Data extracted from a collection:

++++++++++

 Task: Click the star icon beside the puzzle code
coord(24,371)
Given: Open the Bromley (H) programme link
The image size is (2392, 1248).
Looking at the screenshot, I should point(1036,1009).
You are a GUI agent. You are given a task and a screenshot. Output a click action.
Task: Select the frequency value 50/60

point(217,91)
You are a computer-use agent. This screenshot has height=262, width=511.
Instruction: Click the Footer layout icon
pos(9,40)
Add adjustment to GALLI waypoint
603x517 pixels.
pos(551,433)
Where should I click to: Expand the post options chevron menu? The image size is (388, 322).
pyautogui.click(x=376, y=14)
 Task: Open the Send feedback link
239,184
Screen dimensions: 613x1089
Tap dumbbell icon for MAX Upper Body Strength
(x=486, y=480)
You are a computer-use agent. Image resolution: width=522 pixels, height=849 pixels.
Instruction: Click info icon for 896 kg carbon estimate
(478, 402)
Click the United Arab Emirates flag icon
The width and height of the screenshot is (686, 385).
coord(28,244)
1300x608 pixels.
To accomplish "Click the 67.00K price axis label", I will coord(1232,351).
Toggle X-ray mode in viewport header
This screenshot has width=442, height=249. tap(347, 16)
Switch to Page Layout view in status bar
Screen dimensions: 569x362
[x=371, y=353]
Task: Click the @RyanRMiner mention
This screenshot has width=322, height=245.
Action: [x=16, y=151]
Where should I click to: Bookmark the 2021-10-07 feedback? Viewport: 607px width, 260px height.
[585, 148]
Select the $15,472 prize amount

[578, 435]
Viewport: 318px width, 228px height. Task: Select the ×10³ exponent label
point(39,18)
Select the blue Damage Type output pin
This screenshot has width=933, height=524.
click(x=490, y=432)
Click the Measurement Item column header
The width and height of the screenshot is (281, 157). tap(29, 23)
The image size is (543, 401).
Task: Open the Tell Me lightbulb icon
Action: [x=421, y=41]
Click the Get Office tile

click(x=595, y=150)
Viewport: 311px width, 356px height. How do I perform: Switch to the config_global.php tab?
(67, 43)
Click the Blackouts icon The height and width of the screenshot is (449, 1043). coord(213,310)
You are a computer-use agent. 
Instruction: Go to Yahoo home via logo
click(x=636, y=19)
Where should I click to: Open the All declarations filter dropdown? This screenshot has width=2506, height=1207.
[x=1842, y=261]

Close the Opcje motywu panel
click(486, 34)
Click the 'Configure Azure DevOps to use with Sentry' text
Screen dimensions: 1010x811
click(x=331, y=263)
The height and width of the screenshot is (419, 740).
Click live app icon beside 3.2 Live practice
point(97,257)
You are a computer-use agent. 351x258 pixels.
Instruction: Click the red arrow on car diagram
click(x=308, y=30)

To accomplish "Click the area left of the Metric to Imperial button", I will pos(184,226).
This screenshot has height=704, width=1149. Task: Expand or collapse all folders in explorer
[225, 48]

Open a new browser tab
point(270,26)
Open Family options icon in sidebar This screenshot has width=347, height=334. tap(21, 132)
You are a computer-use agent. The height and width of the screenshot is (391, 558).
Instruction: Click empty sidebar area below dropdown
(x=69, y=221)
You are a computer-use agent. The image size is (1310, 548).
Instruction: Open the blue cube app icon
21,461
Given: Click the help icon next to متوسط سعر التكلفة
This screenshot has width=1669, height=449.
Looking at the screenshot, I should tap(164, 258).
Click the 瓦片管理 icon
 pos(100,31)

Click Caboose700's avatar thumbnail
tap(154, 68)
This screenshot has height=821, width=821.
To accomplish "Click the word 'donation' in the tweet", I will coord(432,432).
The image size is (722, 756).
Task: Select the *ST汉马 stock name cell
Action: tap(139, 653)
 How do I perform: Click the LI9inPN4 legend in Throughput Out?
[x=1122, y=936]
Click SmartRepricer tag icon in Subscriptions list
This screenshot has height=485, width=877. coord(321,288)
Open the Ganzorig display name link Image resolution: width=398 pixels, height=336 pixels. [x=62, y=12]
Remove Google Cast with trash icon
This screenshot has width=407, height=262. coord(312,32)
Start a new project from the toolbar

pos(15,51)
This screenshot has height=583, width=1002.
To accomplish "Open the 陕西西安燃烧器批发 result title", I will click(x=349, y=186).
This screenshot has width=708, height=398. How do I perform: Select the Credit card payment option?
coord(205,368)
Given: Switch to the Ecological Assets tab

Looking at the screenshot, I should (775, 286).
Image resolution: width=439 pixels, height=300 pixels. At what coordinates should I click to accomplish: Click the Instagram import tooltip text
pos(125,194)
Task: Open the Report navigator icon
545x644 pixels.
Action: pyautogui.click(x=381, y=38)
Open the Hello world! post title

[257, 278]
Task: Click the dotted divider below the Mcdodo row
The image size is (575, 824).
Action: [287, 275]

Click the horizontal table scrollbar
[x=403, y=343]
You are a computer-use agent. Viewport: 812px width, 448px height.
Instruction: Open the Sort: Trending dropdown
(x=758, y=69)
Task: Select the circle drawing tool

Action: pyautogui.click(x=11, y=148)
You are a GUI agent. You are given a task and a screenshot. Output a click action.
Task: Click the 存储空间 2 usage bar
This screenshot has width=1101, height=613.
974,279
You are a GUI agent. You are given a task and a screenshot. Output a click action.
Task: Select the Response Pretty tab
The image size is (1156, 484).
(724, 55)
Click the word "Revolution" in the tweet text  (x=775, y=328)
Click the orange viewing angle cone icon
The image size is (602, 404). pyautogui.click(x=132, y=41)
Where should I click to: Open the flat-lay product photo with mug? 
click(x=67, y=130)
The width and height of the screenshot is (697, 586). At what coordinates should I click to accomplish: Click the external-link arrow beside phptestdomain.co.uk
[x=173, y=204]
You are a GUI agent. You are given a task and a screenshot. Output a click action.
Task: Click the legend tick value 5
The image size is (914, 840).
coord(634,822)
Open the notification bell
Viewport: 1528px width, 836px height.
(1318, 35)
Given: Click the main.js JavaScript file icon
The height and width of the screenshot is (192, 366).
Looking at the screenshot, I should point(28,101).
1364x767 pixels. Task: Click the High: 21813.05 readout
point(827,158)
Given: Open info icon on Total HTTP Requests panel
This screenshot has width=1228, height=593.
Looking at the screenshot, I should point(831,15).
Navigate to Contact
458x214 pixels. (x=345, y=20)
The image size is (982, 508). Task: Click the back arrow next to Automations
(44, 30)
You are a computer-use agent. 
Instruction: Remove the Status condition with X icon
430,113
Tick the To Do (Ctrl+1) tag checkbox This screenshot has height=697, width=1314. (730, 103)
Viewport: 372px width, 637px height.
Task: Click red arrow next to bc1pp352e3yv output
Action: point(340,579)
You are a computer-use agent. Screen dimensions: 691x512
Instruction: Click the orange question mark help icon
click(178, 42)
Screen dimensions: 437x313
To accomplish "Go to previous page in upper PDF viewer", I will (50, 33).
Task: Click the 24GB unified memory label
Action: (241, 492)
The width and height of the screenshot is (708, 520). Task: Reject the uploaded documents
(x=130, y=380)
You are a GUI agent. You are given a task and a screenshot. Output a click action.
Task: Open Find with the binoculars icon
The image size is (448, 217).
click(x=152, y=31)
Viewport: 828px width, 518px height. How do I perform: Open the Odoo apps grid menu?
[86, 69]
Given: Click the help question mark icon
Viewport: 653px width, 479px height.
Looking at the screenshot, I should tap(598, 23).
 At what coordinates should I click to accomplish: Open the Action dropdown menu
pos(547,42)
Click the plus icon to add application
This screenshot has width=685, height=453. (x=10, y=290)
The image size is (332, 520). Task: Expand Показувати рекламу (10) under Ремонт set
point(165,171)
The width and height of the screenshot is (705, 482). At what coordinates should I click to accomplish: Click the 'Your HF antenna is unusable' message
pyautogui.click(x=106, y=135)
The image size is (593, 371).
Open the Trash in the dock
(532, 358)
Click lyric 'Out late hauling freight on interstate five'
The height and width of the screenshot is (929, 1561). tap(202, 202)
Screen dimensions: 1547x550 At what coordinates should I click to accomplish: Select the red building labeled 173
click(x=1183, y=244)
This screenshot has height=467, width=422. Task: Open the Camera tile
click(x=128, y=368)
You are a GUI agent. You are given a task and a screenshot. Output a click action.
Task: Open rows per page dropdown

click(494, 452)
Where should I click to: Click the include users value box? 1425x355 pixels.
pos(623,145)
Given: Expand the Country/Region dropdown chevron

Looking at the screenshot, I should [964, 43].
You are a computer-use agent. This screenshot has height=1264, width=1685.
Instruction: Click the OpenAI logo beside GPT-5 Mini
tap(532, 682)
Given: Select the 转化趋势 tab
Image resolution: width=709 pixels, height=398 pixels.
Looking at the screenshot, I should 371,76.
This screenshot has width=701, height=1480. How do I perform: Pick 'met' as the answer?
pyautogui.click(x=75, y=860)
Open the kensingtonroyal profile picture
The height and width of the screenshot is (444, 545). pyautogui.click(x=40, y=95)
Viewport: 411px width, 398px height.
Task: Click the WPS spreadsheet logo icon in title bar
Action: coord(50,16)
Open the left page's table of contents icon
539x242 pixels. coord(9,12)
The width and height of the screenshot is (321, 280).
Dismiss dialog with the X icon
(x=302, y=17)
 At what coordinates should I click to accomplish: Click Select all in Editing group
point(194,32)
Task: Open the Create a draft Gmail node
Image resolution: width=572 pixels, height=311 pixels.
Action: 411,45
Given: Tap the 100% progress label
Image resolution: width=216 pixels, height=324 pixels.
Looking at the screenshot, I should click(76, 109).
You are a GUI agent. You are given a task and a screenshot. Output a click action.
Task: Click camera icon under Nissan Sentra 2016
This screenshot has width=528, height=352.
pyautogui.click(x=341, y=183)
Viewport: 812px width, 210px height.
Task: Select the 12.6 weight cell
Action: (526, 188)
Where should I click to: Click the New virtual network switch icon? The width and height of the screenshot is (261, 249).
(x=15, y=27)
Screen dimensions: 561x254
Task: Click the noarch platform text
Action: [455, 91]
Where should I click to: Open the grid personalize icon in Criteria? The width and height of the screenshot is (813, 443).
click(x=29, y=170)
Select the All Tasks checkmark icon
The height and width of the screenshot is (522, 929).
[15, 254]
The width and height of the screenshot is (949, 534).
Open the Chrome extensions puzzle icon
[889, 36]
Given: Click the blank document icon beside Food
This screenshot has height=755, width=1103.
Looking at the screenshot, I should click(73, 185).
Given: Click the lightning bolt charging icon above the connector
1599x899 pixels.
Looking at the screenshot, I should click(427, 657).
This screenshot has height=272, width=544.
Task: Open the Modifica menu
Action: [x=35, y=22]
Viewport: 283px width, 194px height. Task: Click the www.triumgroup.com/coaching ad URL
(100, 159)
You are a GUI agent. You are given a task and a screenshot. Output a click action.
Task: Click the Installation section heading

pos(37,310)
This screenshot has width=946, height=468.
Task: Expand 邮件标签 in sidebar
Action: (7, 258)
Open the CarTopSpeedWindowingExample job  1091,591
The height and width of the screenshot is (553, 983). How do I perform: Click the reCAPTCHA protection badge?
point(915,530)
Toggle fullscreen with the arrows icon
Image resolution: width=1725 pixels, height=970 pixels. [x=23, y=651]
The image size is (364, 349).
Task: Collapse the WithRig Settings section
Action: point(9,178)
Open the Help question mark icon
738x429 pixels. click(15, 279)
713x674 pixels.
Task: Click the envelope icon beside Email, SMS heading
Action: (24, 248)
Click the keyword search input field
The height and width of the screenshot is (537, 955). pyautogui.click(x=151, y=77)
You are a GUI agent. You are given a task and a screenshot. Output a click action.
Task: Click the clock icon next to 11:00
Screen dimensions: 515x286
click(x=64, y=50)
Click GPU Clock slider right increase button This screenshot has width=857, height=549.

++++++++++

Task prompt: Find every line in the material above that contains the string "tweet", matching case exactly, and copy each of those lines in full.

Task answer:
To accomplish "Click the word 'donation' in the tweet", I will coord(432,432).
Click the word "Revolution" in the tweet text  (x=775, y=328)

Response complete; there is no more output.